» GOAL OF THE EXERCISE: Transcribe the listing below word for word but skip its images.

» EXCERPTED RECORDS:

- Opening Delimiter -

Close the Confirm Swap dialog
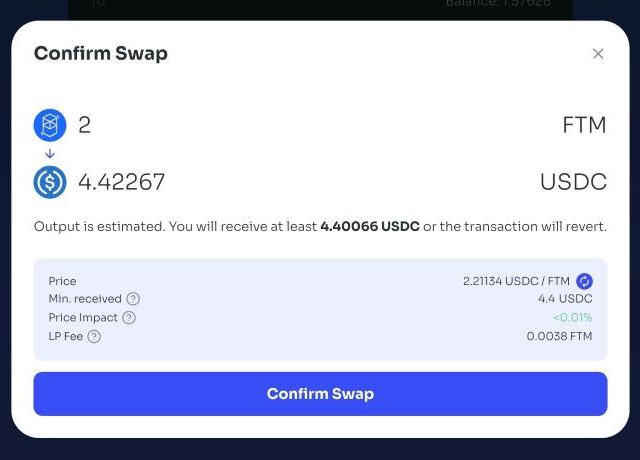598,53
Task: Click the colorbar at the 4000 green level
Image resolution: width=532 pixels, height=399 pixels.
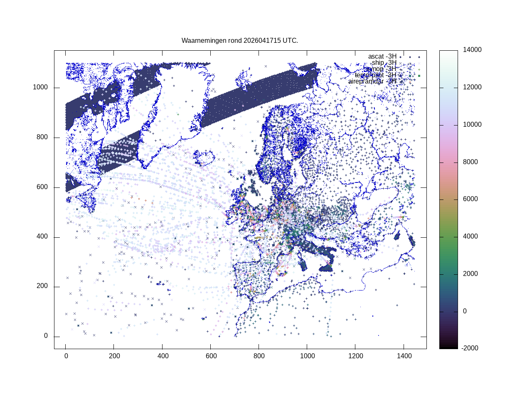Action: [x=448, y=236]
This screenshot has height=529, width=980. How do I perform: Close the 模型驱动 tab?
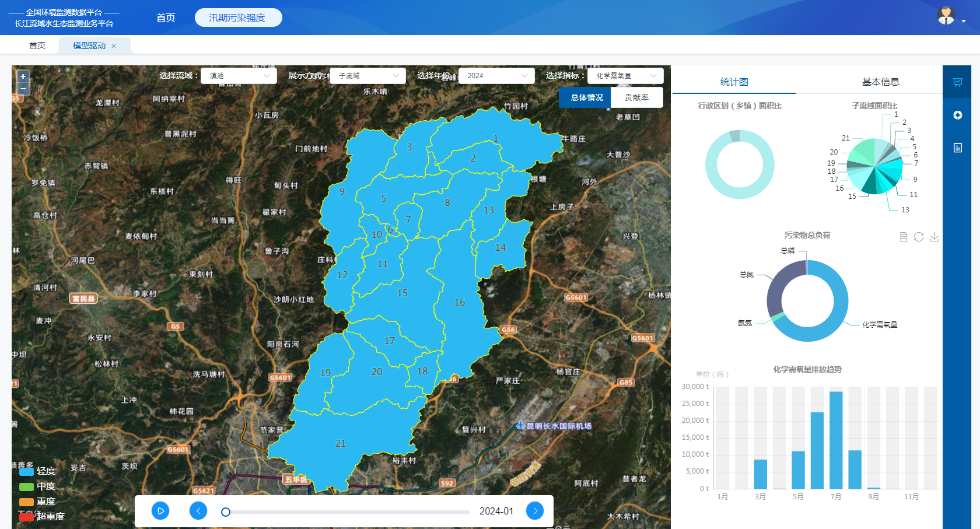[114, 46]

- Closing Delimiter -

» EXPECTED ANSWER:
Close the Confirm Swap dialog
598,53
Task: Click the colorbar at the 4000 green level
Image resolution: width=532 pixels, height=399 pixels.
Action: [x=448, y=236]
This screenshot has height=529, width=980. How do I perform: Close the 模型驱动 tab?
[114, 46]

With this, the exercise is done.